Rm. N-411, House of Representatives, Quezon City, Metro Manila, Philippines
+63 2 931 5497, +63 2 931 5001 local 7370
Rep. Edcel C. Lagman
Tel No. 218-8619
Mobile No. 0916-6406741 / 0918-9120137
03 October 2011
 
LAGMAN: ENRILE MUST BE JESTING
IN DEFENDING INFIRM CON-ASS
 
         Senate President Juan Ponce Enrile must be jesting when he said that I anchored my arguments on the unconstitutionality of a “legislative constituent assembly” on the 1935 Constitution.
 
         Certainly, I was looking at the 1987 Constitution, and not at the 76-year old Charter.
 
         It is Enrile who is looking at the 1935 Constitution when he agreed to the proposal for a separate voting of the Members of the Senate and the House of Representatives despite the obvious absence of this provision in the 1987 Constitution.
 
         It should be Enrile who should reread the 1987 provisions and comprehend the grant of power to propose constitutional amendments to the Congress as a constituent assembly in the light of the leading and prevailing case of Gonzales vs.
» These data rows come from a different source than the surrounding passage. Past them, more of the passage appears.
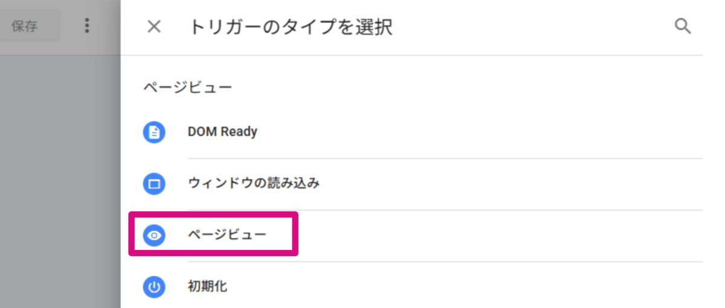Open search for trigger types
The width and height of the screenshot is (725, 308).
(x=683, y=27)
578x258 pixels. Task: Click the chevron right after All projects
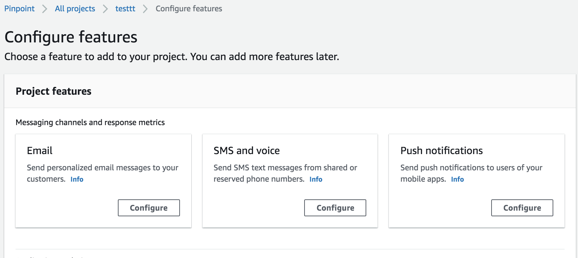[105, 9]
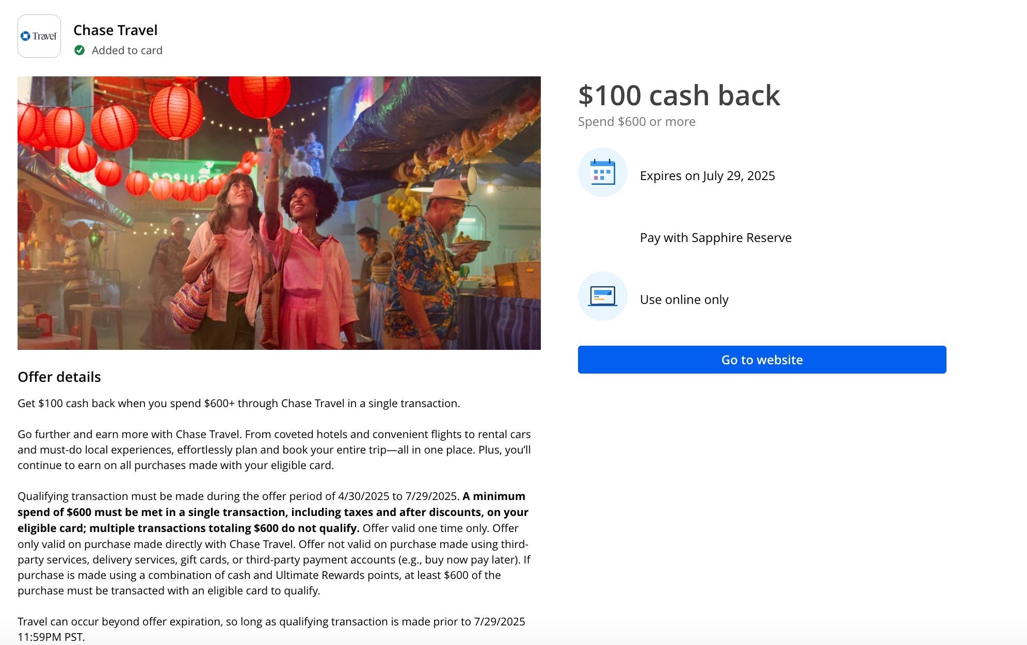This screenshot has height=645, width=1027.
Task: Select the $100 cash back headline
Action: 679,95
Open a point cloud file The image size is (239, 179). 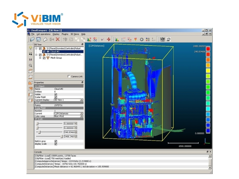[32, 39]
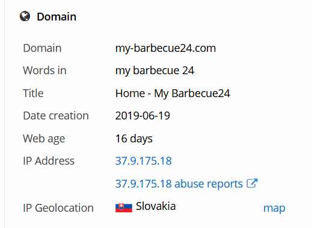Click the 16 days web age value
Image resolution: width=312 pixels, height=228 pixels.
134,139
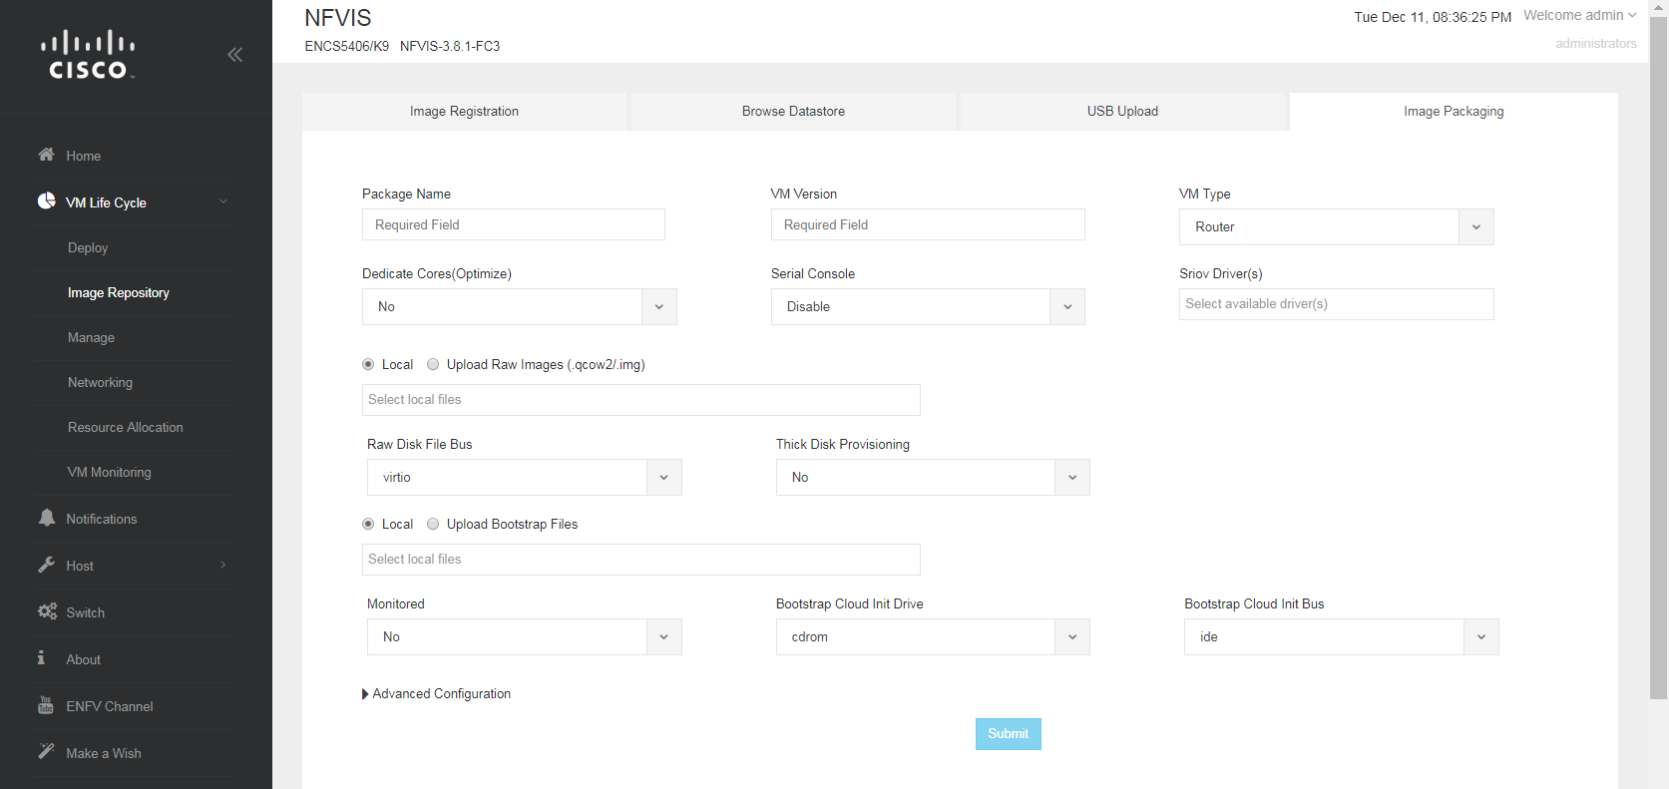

COMELEC wherein the Supreme Court categorically distinguished legislative authority from constituent power.
 
         The Supreme Court ruled in 1967 that “Indeed, the power to amend the constitution or to propose amendments thereto is not included in the general grant of legislative powers to Congress x x x hence, when exercising the same, it is said that Senators and Members of the House of Representative act, not as Members of Congress, but as component elements of a constituent assembly.”
 
         Section I(1), Article XVIII, of the 1987 Constitution clearly provides that “Any amendment to, or revision of, this Constitution may be proposed by: (1) The Congress, upon a vote of three-fourths of all its Members; x x x”
 
         This empowers Representatives and Senators to jointly convene in a constituent assembly to consider and propose charter change, not as legislators representing their respective Chambers but as “component elements of a constituent assembly” in the precise language of the Supreme Court.
 
         Moreover, the 1987 Constitution requires “a vote of three-fourths of all the Members.” The clear import of this provision consists of: (1) the convening of a joint assembly or session wherein the requisite vote of all members could be determined; and (2) no “separate voting” of the House of Representatives and the Senate is authorized because there is no Chamber or institutional representation in the constituent assembly.
 
         The infirm variation of the constituent assembly endorsed by Enrile does not only propose using the legislative format as basis of the proceedings but authorizes separate voting of each House, both of which do not find anchorage in the 1987 Constitution.
 
         If there is any relevance of the 1935 Constitution to the current debate, it is on the fact that (1) it confirmed that in a constitutional assembly, the Congress must convene in joint session; and (2) in contrast, it called specifically for a separate voting of the Members of the Senate and the House of Representatives, while the 1987 Constitution does not.